The NLMIXED Procedure

Restricting the Step Length

Almost all line-search algorithms use iterative extrapolation techniques that can easily lead them to (feasible) points where the objective function f is no longer defined or is difficult to compute. Therefore, PROC NLMIXED provides options restricting the step length $\alpha $ or trust region radius $\Delta $, especially during the first main iterations.

The inner product $\mb{g}^\prime \mb{s}$ of the gradient $\mb{g}$ and the search direction $\mb{s}$ is the slope of $f(\alpha ) = f(\btheta + \alpha \mb{s})$ along the search direction $\mb{s}$. The default starting value $\alpha ^{(0)} = \alpha ^{(k,0)}$ in each line-search algorithm ($ \min _{\alpha > 0} f(\btheta + \alpha \mb{s}) $) during the main iteration k is computed in three steps:

  1. The first step uses either the difference $|\Delta f|=|f^{(k)} - f^{(k-1)}|$ of the function values during the last two consecutive iterations or the final step-size value $\alpha ^\_ $ of the last iteration $k-1$ to compute a first value of $\alpha _1^{(0)}$.

    • If the DAMPSTEP option is not used,

      \[  \alpha _1^{(0)} = \left\{  \begin{array}{ll} \mathit{step} &  \mbox{ if } 0.1 \le \mi{step} \le 10 \\ 10 &  \mbox{ if } \mathit{step} > 10 \\ 0.1 &  \mbox{ if } \mathit{step} < 0.1 \end{array} \right.  \]

      with

      \[  \mathit{step} = \left\{  \begin{array}{ll} |\Delta f| / |\mb{g}^\prime \mb{s}| &  \mbox{if } |\mb{g}^\prime \mb{s}| \ge \epsilon \max (100 \times |\Delta f|,1) \\ 1 &  \mbox{otherwise} \end{array} \right.  \]

      This value of $\alpha _1^{(0)} $ can be too large and can lead to a difficult or impossible function evaluation, especially for highly nonlinear functions such as the EXP function.

    • If the DAMPSTEP= r option is used,

      \[  \alpha _1^{(0)} = \min (1,r \alpha ^\_ )  \]

      The initial value for the new step length can be no larger than r times the final step length $\alpha ^\_ $ of the former iteration. The default value is r = 2.

  2. During the first five iterations, the second step enables you to reduce $\alpha _1^{(0)}$ to a smaller starting value $\alpha _2^{(0)}$ by using the INSTEP= r option:

    \[  \alpha _2^{(0)} = \min (\alpha _1^{(0)},r)  \]

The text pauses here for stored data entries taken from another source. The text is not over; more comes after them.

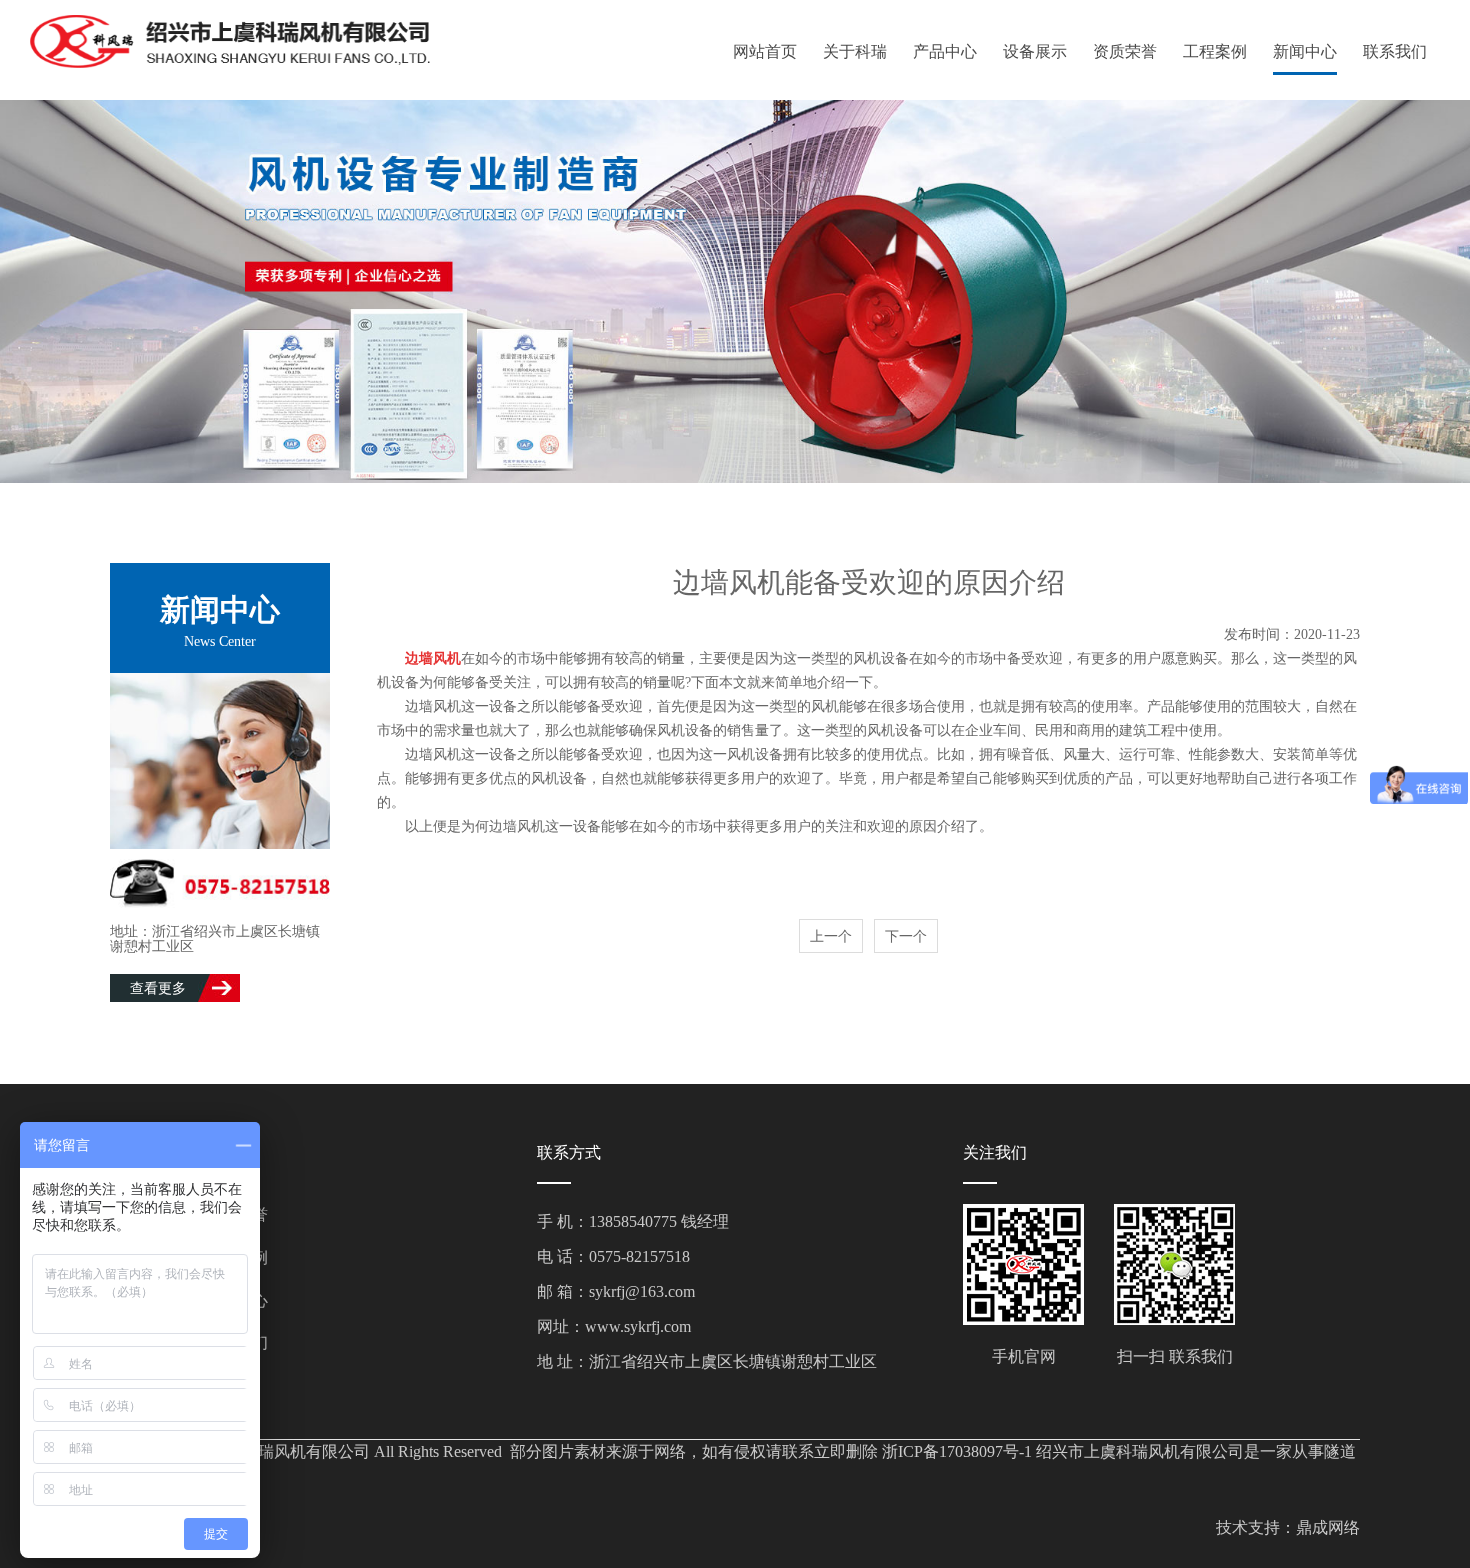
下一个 (906, 936)
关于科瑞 (855, 51)
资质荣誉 (1125, 51)
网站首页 (765, 51)
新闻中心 (1305, 51)
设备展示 (1035, 51)
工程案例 (1215, 51)
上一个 (831, 936)
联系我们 (1395, 51)
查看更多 (158, 988)
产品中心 (945, 51)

    After more than five iterations, $\alpha _2^{(0)}$ is set to $\alpha _1^{(0)}$.

  3. The third step can further reduce the step length by

    \[  \alpha _3^{(0)} = \min (\alpha _2^{(0)},\min (10,u))  \]

    where u is the maximum length of a step inside the feasible region.

The INSTEP= r option enables you to specify a smaller or larger radius $\Delta $ of the trust region used in the first iteration of the trust region and double-dogleg algorithms. The default initial trust region radius $\Delta ^{(0)}$ is the length of the scaled gradient (Moré, 1978). This step corresponds to the default radius factor of r = 1. In most practical applications of the TRUREG and DBLDOG algorithms, this choice is successful. However, for bad initial values and highly nonlinear objective functions (such as the EXP function), the default start radius can result in arithmetic overflows. If this happens, you can try decreasing values of INSTEP= r, 0 < r < 1, until the iteration starts successfully. A small factor r also affects the trust region radius $\Delta ^{(k+1)}$ of the next steps because the radius is changed in each iteration by a factor $0 < c \le 4$, depending on the ratio $\rho $ expressing the goodness of quadratic function approximation. Reducing the radius $\Delta $ corresponds to increasing the ridge parameter $\lambda $, producing smaller steps aimed more closely toward the (negative) gradient direction.